BGH: Zinsswap-Verfahren

2019-03-12T13:06:37+00:0022. März 2011|

Der Bundesgerichtshof hat mit Urteil vom 22. März 2011, Az. XI ZR 33/10, entschieden, dass dem Anleger ein Schadensersatzanspruch wegen Beratungspflichtverletzung zusteht, wenn die Bank nicht sicherstellt, dass der Kunde im Hinblick auf das Risiko des Geschäfts im Wesentlichen den gleichen Kenntnis- und Wissensstand hat, wie die ihn beratende Bank.

In dem der Entscheidung zu Grunde liegenden Fall hatte die Deutsche Bank einem mittelständischen Unternehmen einen „CMS Spread Ladder Swap“ verkauft. Spread Ladder Swaps beruhen auf der Differenz (Spread) zwischen langfristigen und kurzfristigen Zinsen. Die Erwartung bei den Swaps (englisch: „tauschen“) war, dass die langfristigen Zinsen stärker steigen als die kurzfristigen. Spread Ladder Swaps stellen damit eine Wette auf die künftige Zinsentwicklung dar. Hierbei hatte die Klägerin große Verluste hinnehmen müssen.

Der XI. Senat befand, die Bank habe ihre Beratungspflicht verletzt. Die Pflichtverletzung liege darin, dass die Bank die Klägerin nicht darüber aufgeklärt habe, dass der von ihr empfohlene Vertrag zum Abschlusszeitpunkt einen für die Klägerin negativen Marktwert in Höhe von ca. 4% der Bezugssumme aufwies.

Die Pflichtverletzung ergebe sich aus der Struktur des Anlageproduktes. Die Differenz der verschiedenen Zinssätze werde nach einer Formel berechnet, die die Bank selber aufstellt. Damit bestimmt sie die Gewinn- und Verlustchancen ihrer Anleger. Aus diesem Grund musste die Beklagte, so die Richter, die Klägerin unmissverständlich über den von ihr bewusst strukturierten negativen Anfangswert des CMS Spread Ladder Swap-Vertrages aufklären.

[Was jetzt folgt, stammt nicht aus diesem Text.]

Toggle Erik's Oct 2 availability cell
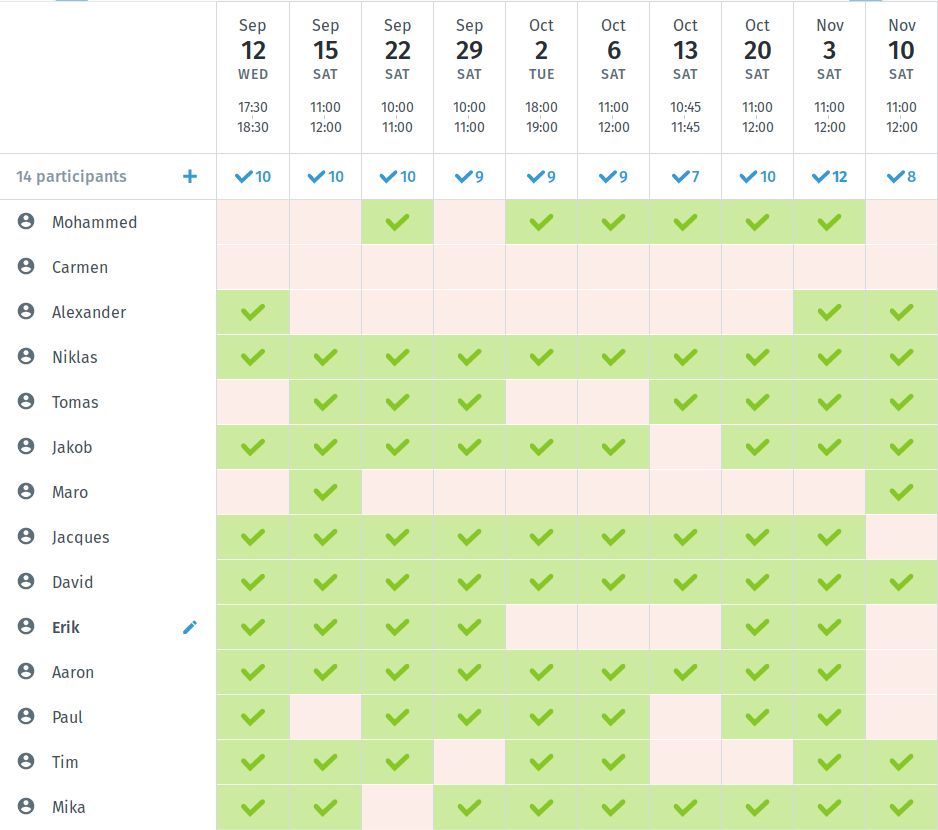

Denn der von der Beklagten einstrukturierte anfängliche negative Marktwert sei Ausdruck eines Interessenkonfliktes. Diesen habe eine Bank jedoch zu vermeiden. Nach Ansicht des BGH steht dem nicht entgegen, dass die wirtschaftliche Prognose zum Beratungszeitpunkt vertretbar war. Dies sei für den Anleger irrelevant, da aus seiner Sicht die Anlage in einem anderen Licht erscheine, wenn er wüsste, die Anlage sei so konzipiert, dass die Zinsberechnungsformel für seine Zahlungen so strukturiert wurde, dass der Markt seine Risiken negativer sehe als die gegenläufigen Risiken seiner – ihn beratenden – Bank.

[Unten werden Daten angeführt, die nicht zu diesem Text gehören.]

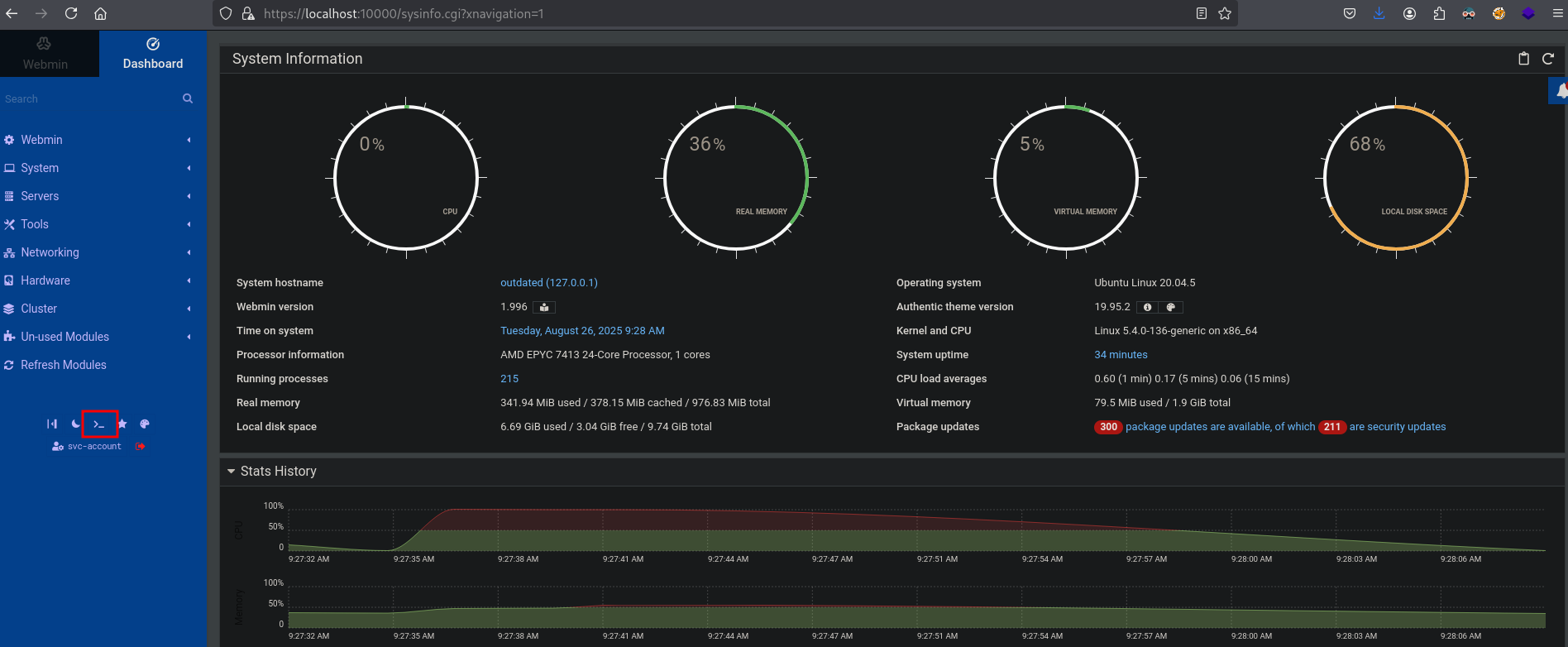
Task: Switch to the Webmin tab
Action: click(45, 55)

Die Aufklärungsbedürftigkeit entfiel nach Ansicht des Senats auch nicht deshalb, weil auf Seiten der Klägerin eine Diplom-Volkswirtin an den Gesprächen teilnahm. Vielmehr könne man bei einem so hoch komplex strukturierten Finanzprodukt wie einem CMS Spread Ladder Swap-Vertrag nicht ohne Weiteres davon ausgehen, dass ein Kunde auch bereit sei, hohe Risiken zu tragen. Dies gelte selbst dann, wenn die beratende Bank Risiken des Produkts anhand von Berechnungsbeispielen schildert und auf ein „theoretisch unbegrenztes“ Verlustrisiko hinweist.